#### [What the exercise asks]
Look through the records below for the line holding "Tap the TON +0.13% change badge". Write it out exactly, with each following line through the line holding "You are a computer-use agent. The width".

#### [Material to process]
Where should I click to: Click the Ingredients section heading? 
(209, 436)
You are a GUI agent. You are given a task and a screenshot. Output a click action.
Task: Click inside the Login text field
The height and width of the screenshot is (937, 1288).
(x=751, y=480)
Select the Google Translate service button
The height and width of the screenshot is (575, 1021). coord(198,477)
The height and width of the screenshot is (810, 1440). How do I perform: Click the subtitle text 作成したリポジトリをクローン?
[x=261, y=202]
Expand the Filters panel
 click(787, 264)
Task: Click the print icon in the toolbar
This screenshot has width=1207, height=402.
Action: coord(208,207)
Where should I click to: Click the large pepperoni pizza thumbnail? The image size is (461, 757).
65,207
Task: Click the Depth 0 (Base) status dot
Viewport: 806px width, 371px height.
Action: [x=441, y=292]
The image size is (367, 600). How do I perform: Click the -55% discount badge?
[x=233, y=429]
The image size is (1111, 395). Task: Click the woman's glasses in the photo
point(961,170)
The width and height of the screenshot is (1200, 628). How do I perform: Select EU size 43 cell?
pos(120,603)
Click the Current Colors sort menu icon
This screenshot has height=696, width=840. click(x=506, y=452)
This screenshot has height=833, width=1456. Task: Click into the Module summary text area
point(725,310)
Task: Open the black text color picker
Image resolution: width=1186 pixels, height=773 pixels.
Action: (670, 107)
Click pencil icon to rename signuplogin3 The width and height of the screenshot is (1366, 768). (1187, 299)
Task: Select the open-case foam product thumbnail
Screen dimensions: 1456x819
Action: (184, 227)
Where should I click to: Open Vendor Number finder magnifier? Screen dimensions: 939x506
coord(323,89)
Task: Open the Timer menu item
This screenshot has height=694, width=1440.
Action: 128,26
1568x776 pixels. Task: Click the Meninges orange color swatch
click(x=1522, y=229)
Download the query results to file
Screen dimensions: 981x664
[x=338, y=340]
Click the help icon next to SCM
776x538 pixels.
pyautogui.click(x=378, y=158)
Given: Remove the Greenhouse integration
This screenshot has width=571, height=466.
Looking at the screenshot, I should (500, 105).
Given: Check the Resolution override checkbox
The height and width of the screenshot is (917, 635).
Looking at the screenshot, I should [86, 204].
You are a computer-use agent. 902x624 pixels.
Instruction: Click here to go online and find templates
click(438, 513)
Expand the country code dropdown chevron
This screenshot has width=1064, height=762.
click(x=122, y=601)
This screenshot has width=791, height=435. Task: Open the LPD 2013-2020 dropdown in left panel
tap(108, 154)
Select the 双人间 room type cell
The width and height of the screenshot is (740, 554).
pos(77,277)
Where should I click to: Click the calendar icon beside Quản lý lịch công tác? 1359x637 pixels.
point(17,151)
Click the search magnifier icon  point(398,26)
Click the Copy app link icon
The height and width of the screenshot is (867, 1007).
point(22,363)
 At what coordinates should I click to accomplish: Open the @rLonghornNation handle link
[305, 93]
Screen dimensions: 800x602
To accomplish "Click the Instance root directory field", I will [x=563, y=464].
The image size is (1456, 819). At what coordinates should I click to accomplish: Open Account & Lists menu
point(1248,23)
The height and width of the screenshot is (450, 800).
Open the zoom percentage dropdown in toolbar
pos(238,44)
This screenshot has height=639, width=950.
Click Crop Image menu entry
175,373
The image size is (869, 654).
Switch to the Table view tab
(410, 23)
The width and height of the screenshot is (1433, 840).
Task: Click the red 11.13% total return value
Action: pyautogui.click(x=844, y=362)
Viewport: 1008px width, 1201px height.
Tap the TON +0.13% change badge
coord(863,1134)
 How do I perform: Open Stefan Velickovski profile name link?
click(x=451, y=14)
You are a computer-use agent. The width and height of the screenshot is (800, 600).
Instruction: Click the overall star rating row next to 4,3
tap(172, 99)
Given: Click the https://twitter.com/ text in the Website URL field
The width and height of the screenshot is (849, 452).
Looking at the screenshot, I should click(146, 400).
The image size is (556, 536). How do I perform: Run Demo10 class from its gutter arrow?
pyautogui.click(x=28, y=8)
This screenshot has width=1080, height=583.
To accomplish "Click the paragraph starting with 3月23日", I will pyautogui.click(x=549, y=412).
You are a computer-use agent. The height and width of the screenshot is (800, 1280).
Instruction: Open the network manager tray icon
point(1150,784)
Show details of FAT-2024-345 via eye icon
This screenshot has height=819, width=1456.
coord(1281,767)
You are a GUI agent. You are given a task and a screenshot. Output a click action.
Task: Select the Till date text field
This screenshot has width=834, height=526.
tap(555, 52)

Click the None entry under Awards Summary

#### [Answer to this task]
Tap the TON +0.13% change badge
coord(863,1134)
 How do I perform: Open Stefan Velickovski profile name link?
click(x=451, y=14)
You are a computer-use agent. The width and height of the screenshot is (800, 600).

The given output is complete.